Les pieds dans l’eau

Un soleil d’hiver tout au fond de ma mémoire me rappelle ta voix. Certains d’entre nous en ont des inflexions, telle une réminiscence lointaine de ta présence auprès de nous.
Toi pépé, les pieds dans l’eau de la rivière quel que soit le temps et la température, tu disais que cela te faisait du bien et que grâce à ces bains quasi quotidiens, tu sentais que tu tenais la vieillesse à distance et que le jour où elle t’empêcherait de sacrifier à ce rituel, tu saurais que le temps deviendrait compté.
Quand par un froid soleil d’hiver, tes pas n’ont pas réussi à te porter jusqu’à la petite plage où tu avais tes habitudes, tu as compris que cet hiver serait probablement le dernier.
Tu nous l’as aussitôt fait savoir, avec cet humour qui te caractérisait, en nous demandant de nous réjouir, car nous allions sans doute bientôt hériter.
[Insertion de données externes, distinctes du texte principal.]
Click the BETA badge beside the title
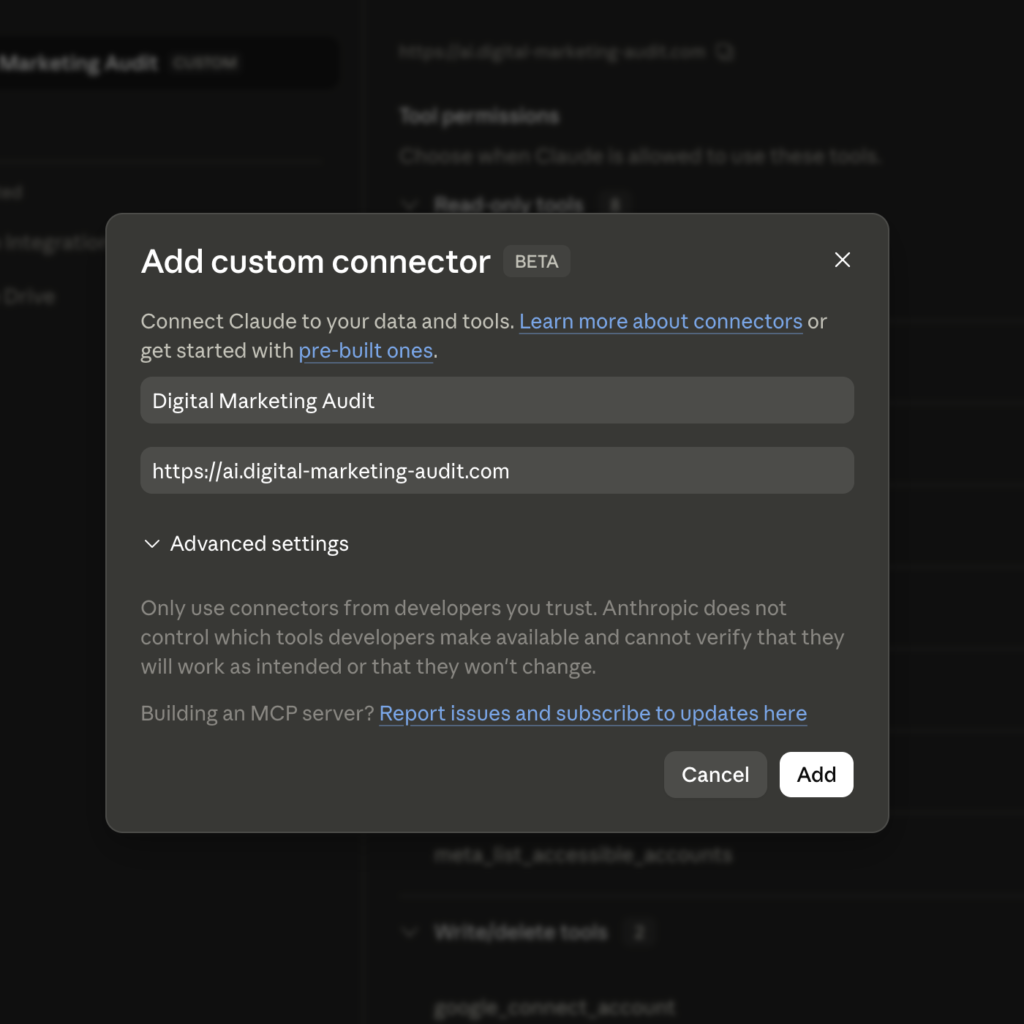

Mais en attendant, tu ne manquais pas de nous dire aussi, que les pieds dans l’eau ou pas, tu aimais toujours autant la vie et que désormais, c’est de ton fauteuil préféré que tu écouterais pour le reste de tes jours, le chant des oiseaux.
Ce fauteuil derrière la grande fenêtre qui donnait sur la vallée dont la vue te réjouissait et t’apaisait.
Tu nous écrivais pour nous décrire les animaux que tu avais pu voir passer dans tes patientes observations et la chance que tu avais de vivre dans cette région chère à ton cœur, entre deux diatribes contre les religieux de tout poils qui salissaient ce monde et les hommes. Tu es mort peu de temps avant la tuerie de Charlie et j’ai toujours pensé que c’était une chance, car je crois que tu ne l’aurais pas supporté.

Tu n’as pas de tombe parce que tu as voulu faire don de ton corps à la science et que tu avais refusé avec véhémence de ton vivant (et tu avais pris soin de l’exprimer aussi par écrit) que nous organisions la moindre cérémonie lors de ton décès. Ce n’était, nous disais tu, ni un au revoir, ni un adieu, c’était fini et c’était tout.
Après ta mort, nous avons planté un arbre sur la place du village où tu habitais, avec l’accord de la commune qui a même fait un petit panneau à ta mémoire de centenaire. De temps en temps, nous passons le voir, il grandit doucement et le savoir présent nous réconforte.
Tu nous a interdit de pleurer mais tu nous as demandé de nous réjouir que cela ait été. Bon, on a quand même pleuré un peu, mais quand on est triste et désemparé, on pense à toi et à ton élégance, et on repart se mettre les pieds dans l’eau.